The last of those performances, in the fall of 1944,  was especially dramatic because it was sung at the request of Terezin officials who were welcoming a Red Cross delegation from Holland who were investigating what conditions were like at the camp.  The Nazis spared no expense in refurbishing the camp and set up all kinds of activities which had never taken place – soccer matches, calisthenics, etc. – and the performance of the Verdi Requiem was one of the central events of that visit.  Schaechter agreed to revive the Verdi one last time,  believing that it was an opportunity for the singers to sing things to their captors which they dare not say: demanding their freedom (Libera me!)  and warning them that they faced eternal punishment in God’s day of wrath (Dies irae!) for the horrendous evil which they had done.  The performance is said to have angered the Terezin leaders who witnessed it,  and nearly all of the choir members, plus Rafael Schaechter,  were with the next group to be shipped off to their deaths.  What is especially heartbreaking is that Schaechter perished on a death march just one month before Czechoslovakia was liberated from the Naxis.   He was only 40 years old.

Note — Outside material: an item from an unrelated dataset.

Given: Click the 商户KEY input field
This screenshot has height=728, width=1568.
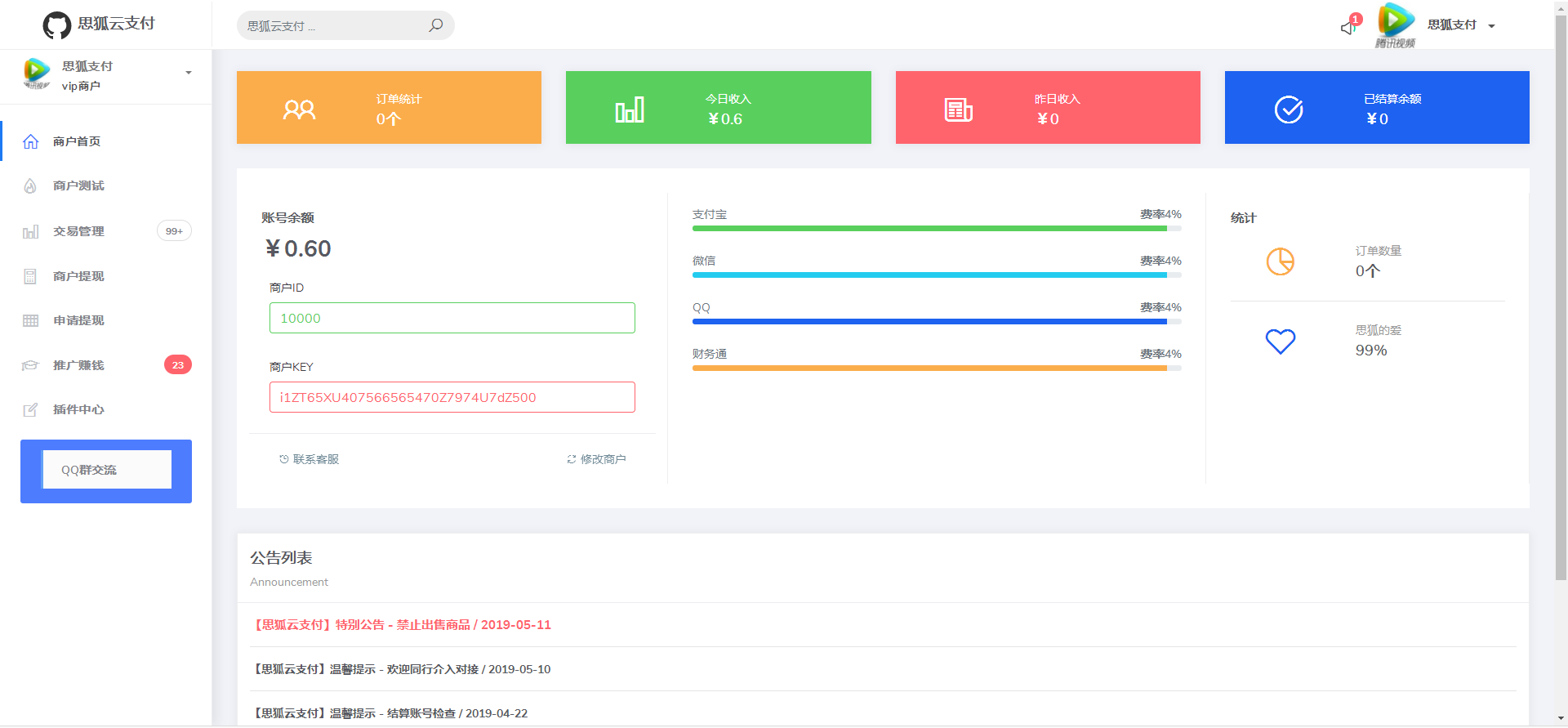Looking at the screenshot, I should tap(452, 397).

This final Verdi Requiem at Terezin has come to be known as the Defiant Requiem,  and it has been recreated in a number of places – and last night in Racine,  I was privileged to be part of one such performance.  The soloists and chorus members – and conductor James Schatzman were all dressed in clothing roughly similar to what the choir in Terezin is known to have worn.   And all of us who performed the work – including the orchestra – were pinned with paper stars that said “Jude” … just as the Jews of that time and place were forced to wear.  In the front row of the audience were several people dressed up as Nazi officers, as well as a women garbed as a nurse, representing the Red Cross.  And the performance was done in a converted hangar at Racine’s airport,  so the setting would be stark and somewhat cold.  It was an inspired choice.

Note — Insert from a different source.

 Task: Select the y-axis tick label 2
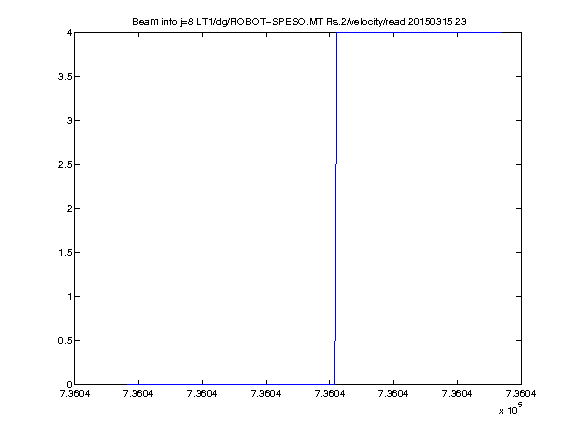[x=69, y=209]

As for last night’s performance itself,  it was incredibly intense- and not just because of this memorial that was at the heart of it. This was a tremendous difficult challenge, musically, for all of us- and it was hard not to wish that we had been able to rehearse for another week in order to settle certain issues and polish certain raw moments.   But I for one am grateful that the performance was fraught with that kind of tension, because I think it helped us to even better identify with the men and women in Terezin who were part of that remarkable performance from 70 years ago, who courageously sang this under circumstances that could have scarcely been more difficult.  I am certain that most if not all of those Terezin inmates could not have dreamt that the story of their Defiant Requiem would live on.  Instead, I am sure that they expected their lives, their legacies, and their very names to vanish into utter oblivion.  But no- they are remembered … and honored … and inspiring new generations of musicians with their bold and courageous act of defiance.

The so-called Defiant Requiem was performed by the combined choral forces of the Choral Arts Society of Southeastern Wisconsin and the Kenosha Chamber Choir, accompanied by the Festival Arts Orchestra.  My fellow soloists were Erin Sura, Brianna Sura, and Edson Melendez.  The conductor was James Schatzman.